The diameter of the Sun is about 400 times larger than the diameter of the Moon. The Moon is about 389 times closer to the Earth than the Sun. This means that the size of the Sun and Moon in the sky are about the same, and that happy coincidence is what allows us to have the greatest show on Earth: the solar eclipse.

Having the same apparent size is just the first requirement for a solar eclipse. To see a solar eclipse on Earth, the Moon must pass in front of the Sun from our vantage point. If the orbit of the Moon were exactly in line with the orbit of the Sun, then we might expect a solar eclipse once a month. But the Moon’s orbit is tilted about five degrees relative to the orbit of Earth, and this means that the Moon is often slightly above or below the Sun from our perspective when it passes between the Sun and Earth. So most months there is no solar eclipse.

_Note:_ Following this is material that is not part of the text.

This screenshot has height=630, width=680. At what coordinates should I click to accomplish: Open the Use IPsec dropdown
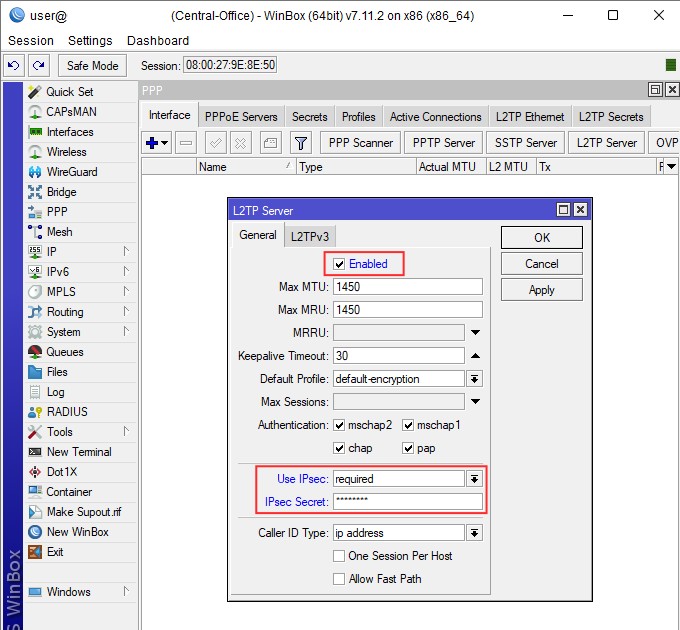point(475,479)
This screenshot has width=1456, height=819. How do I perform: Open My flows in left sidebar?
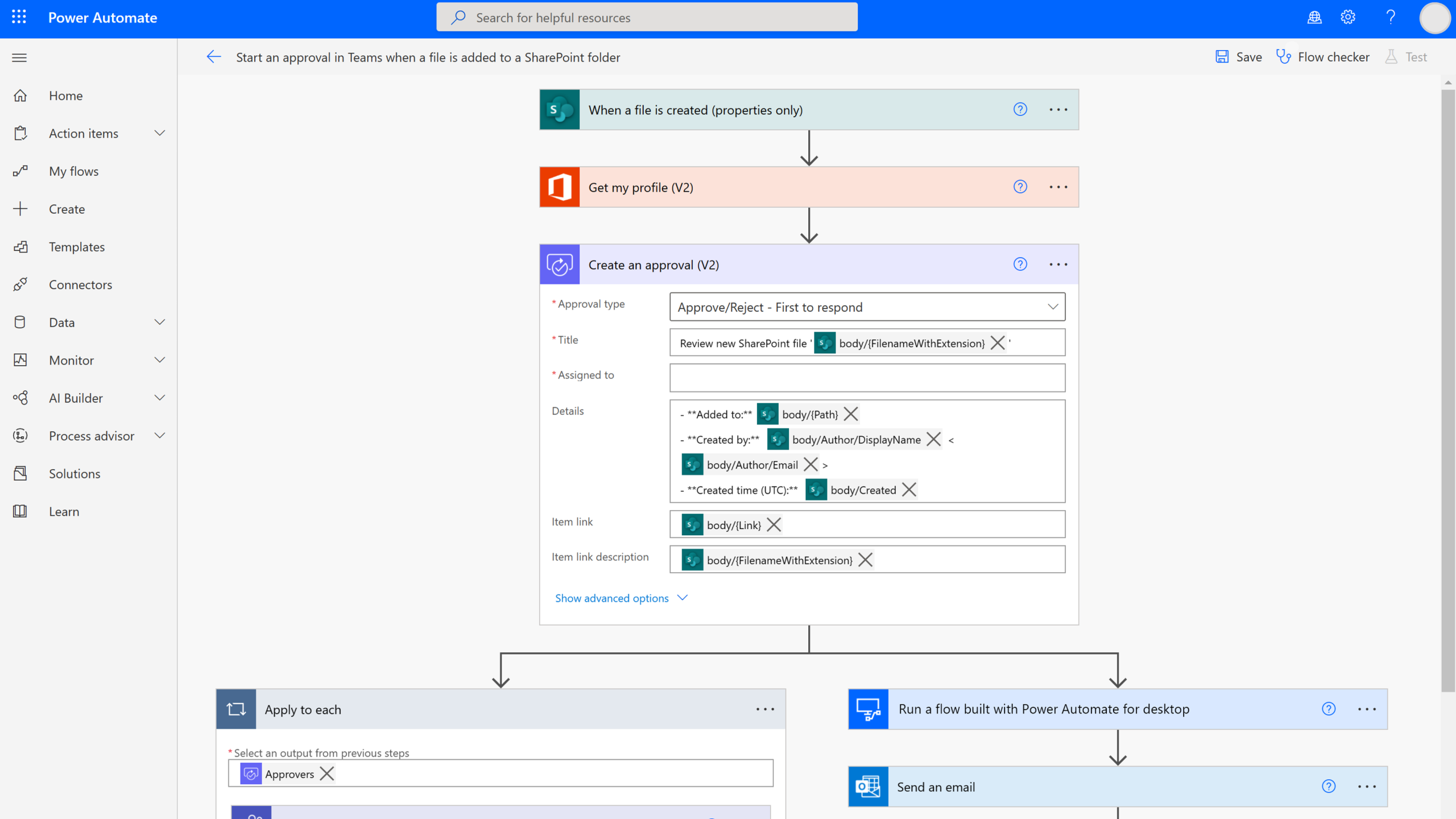click(x=74, y=171)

For the Moon to be lined up in the right way, it has to be located near the plane of the Earth’s orbit when it passes in front of the Sun, and this only happens twice a year, about 6 months apart. This is why there are “eclipse seasons” in Spring and Fall. At least one eclipse occurs during each eclipse season.

Not All the Same

Not all solar eclipses are alike. As seen in the image below, since the Sun is larger than the Moon, there are regions where only part of the Sun is blocked by the Moon, and the resulting shadow is called the penumbra. For a much smaller region where the Sun is completely blocked by the Moon, the shadow is called the umbra. The type of eclipse you observe depends in part on whether you are viewing it from the umbra or penumbra.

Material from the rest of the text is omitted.